“棠儿,委屈你了。”他转过头,深深地看着她,眼中满是心疼和自责,“是我没保护好你们。”
“这怎么能怪你呢?”乔晚棠摇摇头,握住他放在膝上的手,“有些事,迟早要面对。现在这样也好,彻底了断,往后清净。”

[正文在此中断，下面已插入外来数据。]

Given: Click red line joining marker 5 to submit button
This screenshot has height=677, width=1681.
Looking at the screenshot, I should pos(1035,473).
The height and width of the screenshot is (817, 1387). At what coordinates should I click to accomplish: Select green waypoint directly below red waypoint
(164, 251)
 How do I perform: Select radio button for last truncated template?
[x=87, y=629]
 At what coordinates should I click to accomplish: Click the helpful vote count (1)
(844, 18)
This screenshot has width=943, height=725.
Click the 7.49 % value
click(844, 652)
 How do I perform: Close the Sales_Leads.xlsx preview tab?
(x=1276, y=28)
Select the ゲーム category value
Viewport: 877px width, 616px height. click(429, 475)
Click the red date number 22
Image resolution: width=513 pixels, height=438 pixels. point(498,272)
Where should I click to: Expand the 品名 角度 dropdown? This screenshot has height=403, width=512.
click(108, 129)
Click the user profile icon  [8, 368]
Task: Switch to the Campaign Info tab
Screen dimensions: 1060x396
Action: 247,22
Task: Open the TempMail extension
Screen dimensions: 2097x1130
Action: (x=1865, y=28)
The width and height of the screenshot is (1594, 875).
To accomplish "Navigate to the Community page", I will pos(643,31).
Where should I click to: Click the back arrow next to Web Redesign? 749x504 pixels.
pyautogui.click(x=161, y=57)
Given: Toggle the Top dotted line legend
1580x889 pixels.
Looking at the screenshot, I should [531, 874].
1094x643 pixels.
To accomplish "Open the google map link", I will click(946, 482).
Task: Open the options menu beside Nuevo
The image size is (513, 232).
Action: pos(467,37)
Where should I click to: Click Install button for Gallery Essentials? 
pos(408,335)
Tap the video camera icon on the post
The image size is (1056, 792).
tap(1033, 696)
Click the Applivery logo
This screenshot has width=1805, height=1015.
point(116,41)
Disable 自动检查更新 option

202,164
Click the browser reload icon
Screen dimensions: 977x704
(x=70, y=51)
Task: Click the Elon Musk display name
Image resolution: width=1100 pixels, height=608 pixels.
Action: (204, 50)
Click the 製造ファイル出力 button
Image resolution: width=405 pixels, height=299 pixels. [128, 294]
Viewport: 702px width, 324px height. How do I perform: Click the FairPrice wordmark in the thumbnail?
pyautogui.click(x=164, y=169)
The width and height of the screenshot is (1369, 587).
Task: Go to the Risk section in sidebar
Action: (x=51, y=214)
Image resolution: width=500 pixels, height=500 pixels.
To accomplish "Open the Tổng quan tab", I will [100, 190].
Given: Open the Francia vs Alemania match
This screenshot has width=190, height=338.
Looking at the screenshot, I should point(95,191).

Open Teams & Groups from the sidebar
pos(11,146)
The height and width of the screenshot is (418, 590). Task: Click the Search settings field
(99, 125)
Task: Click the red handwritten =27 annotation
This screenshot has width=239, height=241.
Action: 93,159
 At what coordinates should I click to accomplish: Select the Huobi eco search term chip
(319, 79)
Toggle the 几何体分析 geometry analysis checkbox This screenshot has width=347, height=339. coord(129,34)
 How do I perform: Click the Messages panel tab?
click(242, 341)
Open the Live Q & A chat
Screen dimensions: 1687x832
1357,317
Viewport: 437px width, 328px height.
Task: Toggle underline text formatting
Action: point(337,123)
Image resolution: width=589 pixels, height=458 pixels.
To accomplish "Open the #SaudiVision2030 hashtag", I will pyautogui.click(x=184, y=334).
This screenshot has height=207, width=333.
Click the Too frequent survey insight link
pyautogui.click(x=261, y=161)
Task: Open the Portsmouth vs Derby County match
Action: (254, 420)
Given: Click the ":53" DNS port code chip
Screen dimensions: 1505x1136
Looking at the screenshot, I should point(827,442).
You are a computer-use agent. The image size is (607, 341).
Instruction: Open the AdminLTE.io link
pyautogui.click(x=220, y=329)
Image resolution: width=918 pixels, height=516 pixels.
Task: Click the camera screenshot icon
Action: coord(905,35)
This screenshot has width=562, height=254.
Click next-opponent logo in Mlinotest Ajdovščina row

“嗯。”谢远舟反手握住她的手,用力捏了捏,目光投向乔家村的方向,眼神锐利,“今天,就把这件事彻底了结。”
驴车很快驶入了乔家村。
与谢家村相比,乔家村显得更加破败一些,灾年的痕迹也更明显。
路上行人稀少,看到陌生的驴车和车上气度不凡的男女,都投来好奇打量的目光。
村里许多人是认识乔晚棠的,大家伙儿都纷纷觉得惊讶。
老乔家那个面黄肌瘦,总是被家人嫌弃的黄毛丫头,如今竟出落的这么水灵白净了。
那白净明媚的脸蛋儿,还有那衣裳,一看就知道在婆家日子过的有多滋润。
不都说她嫁的是个穷猎户,她那个堂妹嫁的是读书人?
咋前些天回来过的乔雪梅,像个落魄户了?
谢远舟直接驾车来到了乔家村族长乔鸿修的家。
乔鸿修在村里有些威望,为人还算公道。
谢远舟跳下车,上前叩门。
开门的是个半大孩子,听说是找族长的,便跑进去通报。
不一会儿,一个年约六旬、留着花白胡须、面容严肃的老者走了出来,正是乔鸿修。
“这位是……”乔鸿修打量着谢远舟,觉得有些面生。
“乔族长,晚辈谢远舟,是谢家村人,也是您村乔大山之女乔晚棠的夫婿。”谢远舟抱拳行礼,不卑不亢。
乔鸿修恍然。
他对乔大山家那个嫁到谢家村的闺女有点印象,听说最近在谢家村挺出息的。
他目光又看向谢远舟身后从驴车上下来的乔晚棠,点了点头:“原来是谢家侄子和棠丫头。不知二位今日前来,有何贵干?”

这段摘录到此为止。